F-22s: A Toy Recall? (August 13, 2007)
The Air Force recently took delivery of a new expensive toy, the F-22 Raptor fighter jets. America rules the military skies. That is not stated boastfully. That superiority should shape policy. American air military superiority is so overwhelming that the Fly Boys note: “If it flies, it dies.” They also note that the current fighter, the F-15, has never been shot down in combat. The world’s troublemakers pose and impose a threat to civilian commercial and private aircraft, but not to American air military superiority. America can control the sales and distribution of its military aircraft. The current fleet of F-15s can be upgraded with new avionics and radar and is more than capable of sustaining the air superiority.
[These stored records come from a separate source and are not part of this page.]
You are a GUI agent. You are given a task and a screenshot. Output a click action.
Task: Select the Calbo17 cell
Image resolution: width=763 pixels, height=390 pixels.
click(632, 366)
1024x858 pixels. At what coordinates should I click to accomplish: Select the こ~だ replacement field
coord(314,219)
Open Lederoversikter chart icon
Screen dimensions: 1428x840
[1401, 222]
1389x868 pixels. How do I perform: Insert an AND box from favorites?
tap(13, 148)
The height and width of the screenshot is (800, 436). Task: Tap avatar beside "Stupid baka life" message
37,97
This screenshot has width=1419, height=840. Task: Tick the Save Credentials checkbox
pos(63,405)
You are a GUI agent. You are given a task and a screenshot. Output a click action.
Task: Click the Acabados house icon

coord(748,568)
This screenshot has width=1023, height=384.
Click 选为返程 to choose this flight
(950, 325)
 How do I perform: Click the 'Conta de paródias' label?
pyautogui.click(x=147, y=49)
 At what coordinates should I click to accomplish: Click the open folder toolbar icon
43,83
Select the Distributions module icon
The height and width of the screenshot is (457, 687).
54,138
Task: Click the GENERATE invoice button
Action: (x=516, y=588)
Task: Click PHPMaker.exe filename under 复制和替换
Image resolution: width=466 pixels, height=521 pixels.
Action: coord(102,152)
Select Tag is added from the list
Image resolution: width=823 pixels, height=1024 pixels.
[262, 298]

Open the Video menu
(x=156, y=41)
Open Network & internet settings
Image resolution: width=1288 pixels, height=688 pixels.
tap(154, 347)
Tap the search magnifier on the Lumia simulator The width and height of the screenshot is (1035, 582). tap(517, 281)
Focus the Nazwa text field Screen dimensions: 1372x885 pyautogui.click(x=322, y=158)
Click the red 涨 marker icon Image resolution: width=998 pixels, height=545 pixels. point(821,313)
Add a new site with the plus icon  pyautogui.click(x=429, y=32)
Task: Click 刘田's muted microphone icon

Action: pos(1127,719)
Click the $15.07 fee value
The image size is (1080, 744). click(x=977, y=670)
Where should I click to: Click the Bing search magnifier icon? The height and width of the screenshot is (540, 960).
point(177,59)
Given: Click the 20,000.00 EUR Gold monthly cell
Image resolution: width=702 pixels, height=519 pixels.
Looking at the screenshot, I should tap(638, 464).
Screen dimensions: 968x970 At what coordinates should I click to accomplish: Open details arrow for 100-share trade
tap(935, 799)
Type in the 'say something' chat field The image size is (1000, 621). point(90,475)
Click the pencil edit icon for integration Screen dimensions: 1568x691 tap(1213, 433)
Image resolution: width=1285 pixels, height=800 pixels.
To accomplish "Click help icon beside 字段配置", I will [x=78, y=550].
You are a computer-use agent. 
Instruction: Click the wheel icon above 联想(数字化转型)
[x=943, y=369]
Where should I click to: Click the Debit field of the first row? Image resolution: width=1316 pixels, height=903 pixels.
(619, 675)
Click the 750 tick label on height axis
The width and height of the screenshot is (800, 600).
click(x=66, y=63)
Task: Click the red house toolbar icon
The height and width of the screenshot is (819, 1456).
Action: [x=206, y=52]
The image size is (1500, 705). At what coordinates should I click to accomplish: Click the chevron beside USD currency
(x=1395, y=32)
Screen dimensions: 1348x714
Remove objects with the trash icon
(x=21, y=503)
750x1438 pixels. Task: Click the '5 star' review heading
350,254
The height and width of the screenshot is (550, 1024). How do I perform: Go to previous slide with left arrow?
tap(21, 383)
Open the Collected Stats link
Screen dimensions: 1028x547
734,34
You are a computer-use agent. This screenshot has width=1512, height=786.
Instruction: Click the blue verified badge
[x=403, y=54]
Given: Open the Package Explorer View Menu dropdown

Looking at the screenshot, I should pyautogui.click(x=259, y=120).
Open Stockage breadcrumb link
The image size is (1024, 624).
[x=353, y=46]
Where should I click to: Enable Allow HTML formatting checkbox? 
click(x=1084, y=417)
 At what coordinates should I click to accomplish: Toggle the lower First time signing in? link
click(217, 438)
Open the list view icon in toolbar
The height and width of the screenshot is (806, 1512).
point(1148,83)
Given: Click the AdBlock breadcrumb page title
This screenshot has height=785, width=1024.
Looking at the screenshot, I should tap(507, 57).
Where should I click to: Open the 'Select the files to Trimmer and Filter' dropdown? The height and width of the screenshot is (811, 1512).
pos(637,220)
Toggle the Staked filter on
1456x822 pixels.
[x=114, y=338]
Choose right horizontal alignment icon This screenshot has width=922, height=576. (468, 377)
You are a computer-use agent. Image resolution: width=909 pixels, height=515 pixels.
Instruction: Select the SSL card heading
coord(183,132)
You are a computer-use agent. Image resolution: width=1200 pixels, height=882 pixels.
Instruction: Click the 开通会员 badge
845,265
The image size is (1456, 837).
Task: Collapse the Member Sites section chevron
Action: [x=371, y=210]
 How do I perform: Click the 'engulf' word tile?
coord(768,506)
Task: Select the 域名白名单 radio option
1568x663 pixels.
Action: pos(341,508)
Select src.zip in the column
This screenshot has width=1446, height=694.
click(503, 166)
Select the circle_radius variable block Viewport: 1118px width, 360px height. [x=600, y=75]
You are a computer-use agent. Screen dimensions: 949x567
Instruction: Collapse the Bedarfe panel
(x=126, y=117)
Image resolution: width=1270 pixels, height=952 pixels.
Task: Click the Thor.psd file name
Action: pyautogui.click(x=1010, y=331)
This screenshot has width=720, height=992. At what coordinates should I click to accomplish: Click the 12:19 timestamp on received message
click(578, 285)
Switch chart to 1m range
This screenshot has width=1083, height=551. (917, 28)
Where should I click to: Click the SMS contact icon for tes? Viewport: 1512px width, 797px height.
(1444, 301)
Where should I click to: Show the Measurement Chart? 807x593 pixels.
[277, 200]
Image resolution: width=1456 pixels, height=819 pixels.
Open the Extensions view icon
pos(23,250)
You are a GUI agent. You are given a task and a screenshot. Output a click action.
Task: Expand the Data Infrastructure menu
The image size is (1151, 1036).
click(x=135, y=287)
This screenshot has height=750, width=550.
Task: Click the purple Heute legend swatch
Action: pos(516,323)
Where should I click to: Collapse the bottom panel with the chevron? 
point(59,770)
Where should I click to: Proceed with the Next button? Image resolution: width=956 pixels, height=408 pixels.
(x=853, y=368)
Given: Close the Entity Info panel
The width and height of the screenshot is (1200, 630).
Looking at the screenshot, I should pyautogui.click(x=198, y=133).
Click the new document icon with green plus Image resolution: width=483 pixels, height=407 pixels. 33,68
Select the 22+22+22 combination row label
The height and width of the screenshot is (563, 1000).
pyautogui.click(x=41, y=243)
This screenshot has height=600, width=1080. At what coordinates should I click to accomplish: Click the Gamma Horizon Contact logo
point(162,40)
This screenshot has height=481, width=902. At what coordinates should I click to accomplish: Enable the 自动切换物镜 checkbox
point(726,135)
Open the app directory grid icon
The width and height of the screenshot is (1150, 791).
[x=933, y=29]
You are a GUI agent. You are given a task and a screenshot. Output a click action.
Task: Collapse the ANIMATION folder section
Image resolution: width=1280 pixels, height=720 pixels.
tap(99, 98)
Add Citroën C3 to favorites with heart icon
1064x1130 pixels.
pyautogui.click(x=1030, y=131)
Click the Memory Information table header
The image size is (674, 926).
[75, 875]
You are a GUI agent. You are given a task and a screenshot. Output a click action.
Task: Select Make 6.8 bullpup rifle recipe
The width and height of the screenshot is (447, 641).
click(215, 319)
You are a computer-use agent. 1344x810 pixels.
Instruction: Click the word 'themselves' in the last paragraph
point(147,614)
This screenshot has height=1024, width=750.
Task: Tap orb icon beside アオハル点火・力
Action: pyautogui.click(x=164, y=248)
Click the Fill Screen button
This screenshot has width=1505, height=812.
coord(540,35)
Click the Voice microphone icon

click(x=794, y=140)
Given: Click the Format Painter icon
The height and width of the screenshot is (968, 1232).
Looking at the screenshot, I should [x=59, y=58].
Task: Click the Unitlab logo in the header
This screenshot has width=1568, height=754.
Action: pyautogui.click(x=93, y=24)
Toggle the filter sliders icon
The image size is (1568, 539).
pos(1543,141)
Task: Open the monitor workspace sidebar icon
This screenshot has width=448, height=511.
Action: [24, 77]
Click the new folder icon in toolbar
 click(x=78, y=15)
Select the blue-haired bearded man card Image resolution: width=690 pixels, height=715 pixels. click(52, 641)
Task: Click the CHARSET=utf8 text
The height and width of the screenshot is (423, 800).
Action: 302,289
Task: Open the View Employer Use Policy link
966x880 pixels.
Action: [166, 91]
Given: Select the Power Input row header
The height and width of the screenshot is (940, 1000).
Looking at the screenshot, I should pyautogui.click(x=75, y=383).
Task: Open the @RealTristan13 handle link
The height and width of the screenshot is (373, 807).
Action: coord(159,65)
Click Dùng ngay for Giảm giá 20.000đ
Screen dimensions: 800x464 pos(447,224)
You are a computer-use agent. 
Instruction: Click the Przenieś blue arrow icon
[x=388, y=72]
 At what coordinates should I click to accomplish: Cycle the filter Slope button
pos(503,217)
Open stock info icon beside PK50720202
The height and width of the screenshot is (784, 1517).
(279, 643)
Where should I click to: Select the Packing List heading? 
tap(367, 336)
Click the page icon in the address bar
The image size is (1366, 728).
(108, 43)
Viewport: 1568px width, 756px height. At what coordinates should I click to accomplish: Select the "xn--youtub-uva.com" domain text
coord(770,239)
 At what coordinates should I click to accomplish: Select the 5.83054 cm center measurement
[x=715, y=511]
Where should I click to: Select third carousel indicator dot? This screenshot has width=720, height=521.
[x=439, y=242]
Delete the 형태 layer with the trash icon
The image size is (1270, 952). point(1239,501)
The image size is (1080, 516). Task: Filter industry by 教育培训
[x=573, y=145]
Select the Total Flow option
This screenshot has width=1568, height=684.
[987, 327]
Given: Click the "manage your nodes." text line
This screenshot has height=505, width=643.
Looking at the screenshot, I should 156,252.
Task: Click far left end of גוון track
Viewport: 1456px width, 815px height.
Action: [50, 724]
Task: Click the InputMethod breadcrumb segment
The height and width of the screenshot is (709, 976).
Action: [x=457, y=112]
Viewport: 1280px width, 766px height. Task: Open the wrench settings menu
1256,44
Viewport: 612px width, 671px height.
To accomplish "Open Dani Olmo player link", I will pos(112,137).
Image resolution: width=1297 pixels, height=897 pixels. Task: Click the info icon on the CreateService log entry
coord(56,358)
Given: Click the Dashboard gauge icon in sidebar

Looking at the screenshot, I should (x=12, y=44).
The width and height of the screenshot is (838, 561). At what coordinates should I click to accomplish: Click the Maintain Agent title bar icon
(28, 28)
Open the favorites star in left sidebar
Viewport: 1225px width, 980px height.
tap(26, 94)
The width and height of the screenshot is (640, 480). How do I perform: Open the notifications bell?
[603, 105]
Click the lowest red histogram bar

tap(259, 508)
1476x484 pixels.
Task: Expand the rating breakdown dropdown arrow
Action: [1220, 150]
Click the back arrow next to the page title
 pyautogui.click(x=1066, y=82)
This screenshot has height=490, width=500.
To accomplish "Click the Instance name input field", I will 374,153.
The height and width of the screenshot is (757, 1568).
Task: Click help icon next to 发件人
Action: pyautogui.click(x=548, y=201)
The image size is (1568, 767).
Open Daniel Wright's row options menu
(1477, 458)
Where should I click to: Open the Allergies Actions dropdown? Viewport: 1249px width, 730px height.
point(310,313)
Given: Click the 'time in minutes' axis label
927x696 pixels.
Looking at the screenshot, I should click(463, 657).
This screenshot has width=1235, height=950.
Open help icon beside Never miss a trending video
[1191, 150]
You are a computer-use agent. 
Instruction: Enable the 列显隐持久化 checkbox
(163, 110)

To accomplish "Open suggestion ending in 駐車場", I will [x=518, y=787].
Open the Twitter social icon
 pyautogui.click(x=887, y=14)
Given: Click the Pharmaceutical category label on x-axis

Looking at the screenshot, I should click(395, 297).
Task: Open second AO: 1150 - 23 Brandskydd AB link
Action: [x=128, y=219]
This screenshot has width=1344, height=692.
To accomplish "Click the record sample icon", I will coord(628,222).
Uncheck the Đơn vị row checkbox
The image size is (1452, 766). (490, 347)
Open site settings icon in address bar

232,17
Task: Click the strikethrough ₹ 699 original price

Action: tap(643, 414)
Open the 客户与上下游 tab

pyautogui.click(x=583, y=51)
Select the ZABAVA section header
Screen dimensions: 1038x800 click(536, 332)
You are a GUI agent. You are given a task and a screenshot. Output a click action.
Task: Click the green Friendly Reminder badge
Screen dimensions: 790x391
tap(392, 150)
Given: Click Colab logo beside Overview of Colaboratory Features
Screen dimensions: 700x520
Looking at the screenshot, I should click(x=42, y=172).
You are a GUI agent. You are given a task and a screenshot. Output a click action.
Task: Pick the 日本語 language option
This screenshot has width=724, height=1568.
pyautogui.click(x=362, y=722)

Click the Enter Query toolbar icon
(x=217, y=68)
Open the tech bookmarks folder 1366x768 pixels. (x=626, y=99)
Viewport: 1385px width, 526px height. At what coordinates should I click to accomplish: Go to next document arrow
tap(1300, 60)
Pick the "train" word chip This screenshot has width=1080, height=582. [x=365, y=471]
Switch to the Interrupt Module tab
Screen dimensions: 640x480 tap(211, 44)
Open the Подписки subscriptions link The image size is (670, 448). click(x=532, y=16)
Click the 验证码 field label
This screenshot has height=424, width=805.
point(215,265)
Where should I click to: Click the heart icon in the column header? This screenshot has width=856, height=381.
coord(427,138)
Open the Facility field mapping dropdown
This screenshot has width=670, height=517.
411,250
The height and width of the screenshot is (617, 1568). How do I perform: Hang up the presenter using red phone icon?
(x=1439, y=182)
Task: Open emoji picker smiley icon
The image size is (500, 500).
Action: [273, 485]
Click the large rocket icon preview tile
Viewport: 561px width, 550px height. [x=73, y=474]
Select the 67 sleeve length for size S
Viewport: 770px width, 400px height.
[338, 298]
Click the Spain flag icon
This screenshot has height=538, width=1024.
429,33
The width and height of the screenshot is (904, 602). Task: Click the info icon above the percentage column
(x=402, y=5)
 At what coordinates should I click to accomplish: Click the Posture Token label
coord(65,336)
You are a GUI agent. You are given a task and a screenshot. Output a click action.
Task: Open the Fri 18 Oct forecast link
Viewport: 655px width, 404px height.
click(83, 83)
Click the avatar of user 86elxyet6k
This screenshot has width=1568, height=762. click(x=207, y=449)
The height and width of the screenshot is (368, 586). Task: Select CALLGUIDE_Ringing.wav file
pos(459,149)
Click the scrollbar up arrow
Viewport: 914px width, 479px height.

Perhaps these new toys should be recalled and the resources used for national defense.
The new high-tech airships almost fly themselves, although they carry two pilots: a man and a dog. The man rewards the dog with a bone; the dog bites the man if he touches the plane’s controls.
Those Chinese. When a Chinese toy manufacturer did not get the lead out of the paint, the toys were recalled. He was so dishonored that he committed suicide. By contrast, after delays and cost overruns in the production of unnecessary hardware, American military toy manufacturers give themselves bonuses and stock options.
On the other hand, with the Army and the Marines debilitated by Bush’s War, America may need to enhance its air superiority and maintain and expand its naval capabilities. There are growing concerns that nation-states may present conventional military challenges in the future. Despite the delays and cost overruns, these expensive toys may turn out to be a prescient purchase.